Wednesday, November 28, 2007

Citrix Systems (CTXS) : Desktop Virtualization

Desktop virtualization involves separating the physical location where the PC desktop resides from where the user is accessing the PC. A remotely accessed PC is typically either located at home, at the office or in a data center. The user is located elsewhere, perhaps traveling, in a hotel room, at an airport or in a different city. The desktop virtualization approach can be contrasted with a traditional local PC, where the user directly accesses the desktop operating system and all of its peripherals physically (using the local keyboard, mouse and video monitor hardware directly).

When a desktop is virtualized, its keyboard, mouse and video display (among other things) are typically redirected across a network via a desktop remoting protocol (such as RDP, ICA, VNC, etc). The network connection carrying this virtualized desktop information is known as a “desktop access session”.
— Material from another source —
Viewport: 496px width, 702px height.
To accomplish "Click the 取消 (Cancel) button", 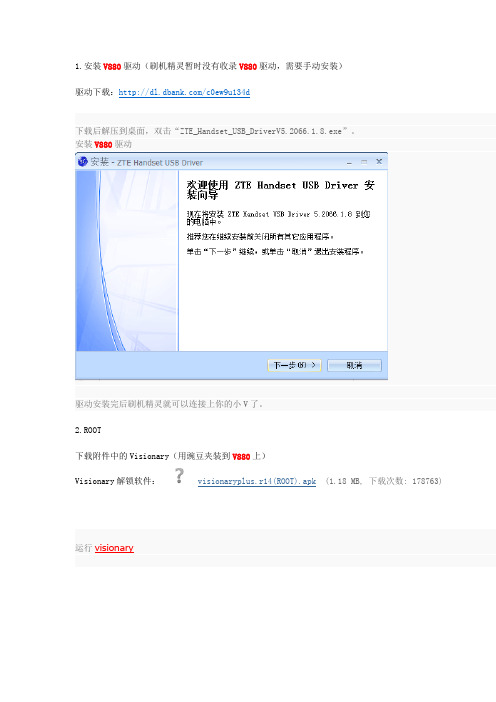I will click(x=355, y=365).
The data center is the desktop. Wall Street has underappreciated this area because they are focusing more on the growth of server virtualization. This creates an opportunity for the average Joe investor.

It is expected that the desktop virtualization software market should grow from current levels (small usage) to over $1.5 billion by 2011. In the same time-frame, it is also estimated by savvy investors and people in the know, like me, to grow to over 25 million end users, representing only about 6% of the corporate desktop PC installed base.

Any IT organization worth it’s pound of flesh is constantly looking for ways to reduce the cost of maintaining existing IT systems. The corporate desktop sucks more dollars out of a cost structure than IT managers care to put up with. Hardware and software costs typically account for 20%-30% of the total cost of the corporate desktop, with the remaining 70%-80% of the cost consisting of IT maintenance. Desktop virtualization would lower the annual cost of ownership of computing by 40%-50%, versus high-cost workstations. There is also a potential 5%-10% reduction in cost for low-end PCs.

Currently, it appears that desktop virtualization technology has developed to the point where it can be applied to the corporate desktop environment, thus improving performance, increased flexibility, personalization, and reducing operating expenses.

One way to play this area is Citrix Systems (CTXS). Both CTXS and VMW are seeking to leverage dominant positions in each of their core virtualization markets to enter into the desktop virtualization market. However, CTXS appears to be better positioned to capitalize on the opportunity at hand. The reason is based on the breadth and depth of it’s product portfolio, as well as a large installed based of over 70 million end users.

CTXS is the most leveraged play on desktop virtualization. The company will soon release it’s Citrix XenDesktop solution, which has the most feature-rich desktop virtualization software on the market.

I realize that many of you are excited about VMW. This is also a good choice, but not as attractive as CTXS, in my opinion.


Note: If you buy CTXS based on this post, beware that investing involves risk, and you might lose money.